As with the waves, they say here, no surfer is the same as another, and Amshik is probably more religious than most and more ideological than some. Lior Barda, whose surfboard is painted with the Star of David, is a little more realistic and a little less dogmatic. He would, he says, be willing to agree with disengagement if it was the means of bringing a lasting peace and ending "all the killing and shit". He adds: "I don't mind that the Arabs will come down here when we leave. But I am always going to miss this place. I just hope there will be peace and I can come back here some day." And Oz Yahuda, 20, appeared to be posing more than a merely rhetorical question when he asked: "Look around you, breathe the air. Do you think that if we give all this up there will actually be peace and quiet?" But this (relatively) chilled out approach is unusual among the surfers at Gush Katif.

Elazar Elkayan, who is 21, and a Gaza settler, was allowed to stay in the Palm Beach after the wild "hilltop youth" from West Bank settlements were evicted in June. He is part of the social, mainly diver-dominated marijuana set who spend the evenings downstairs in the hotel passing the bong, drinking tea and eating home-baked biscuits to appease the munchies as a television set murmurs quietly in the background. Like Barda, he won't resist and expects to go to Nitzanim, the beautiful stretch of Israeli coast 25 miles to the north which Sharon has infuriated environmentalists by earmarking for several hundred of the Gaza settler families. Elkayan says, "I'll pack up my stuff and leave. But I've always been in love with this place.

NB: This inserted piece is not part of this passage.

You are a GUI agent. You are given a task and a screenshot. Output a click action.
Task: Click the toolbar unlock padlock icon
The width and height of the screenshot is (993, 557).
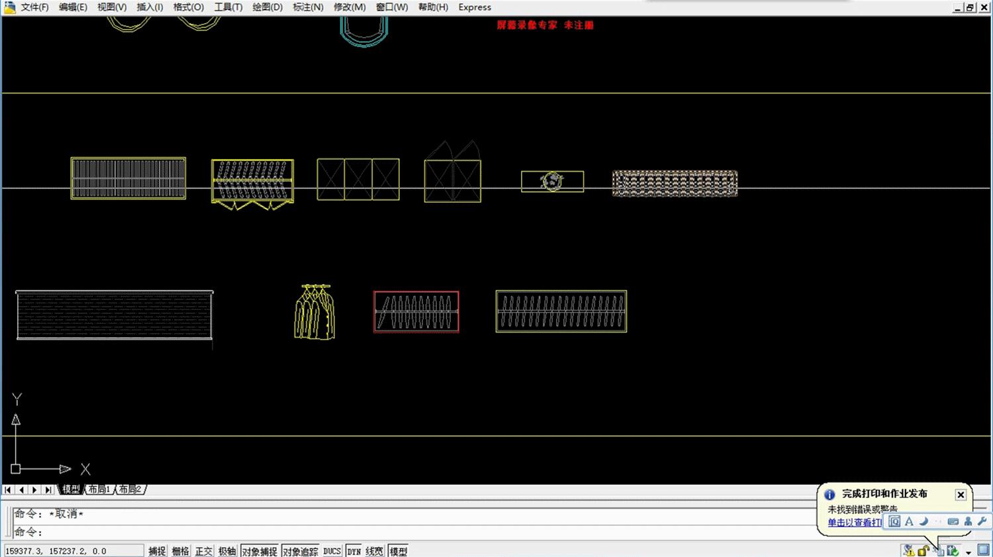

How can you leave somewhere you have been connected to since childhood?" Echoing the arguments on the right that disengagement is a surrender to Palestinian militancy, he adds, "I think it's a big mistake to get out of here. Terrorism will escalate."

Though they had doubted it before, Meir Amshik and Elazar Elkayan were both convinced by the June eviction that the government would indeed carry out disengagement. Others, such as Uriah Beitito, 18, still appear to be in denial. Israeli surfers maintain this is the best beach in the land and the national team occasionally visits here. Beitito, still dripping wet after surfing, says the waves aren't at their best today. But with more bravado than conviction he adds: "I will go on surfing here until I'm dead. Sharon's the guy who has 40 days to live." Fresh out of high school, Beitito, who says his main interests are "surfing, girls and quad-bikes", claims he will refuse to go into the army if disengagement does go ahead. "Why should I join an army that evacuates my family from their home?"

Just before we leave, as Barda is out in the water, his white T-shirt barely discernible against the surf, 13-year-old Nevo Anati marches down the beach with his board, impatient to join him. He, too, still doesn't think disengagement will happen. But what if it does? Where would he like to go? Perhaps it's too fantastic to draw hope from the fact that he doesn't mention any desire to return to occupied territory. "It has to be a religious place," he says unhesitatingly. "Not a city. And it must have a beach."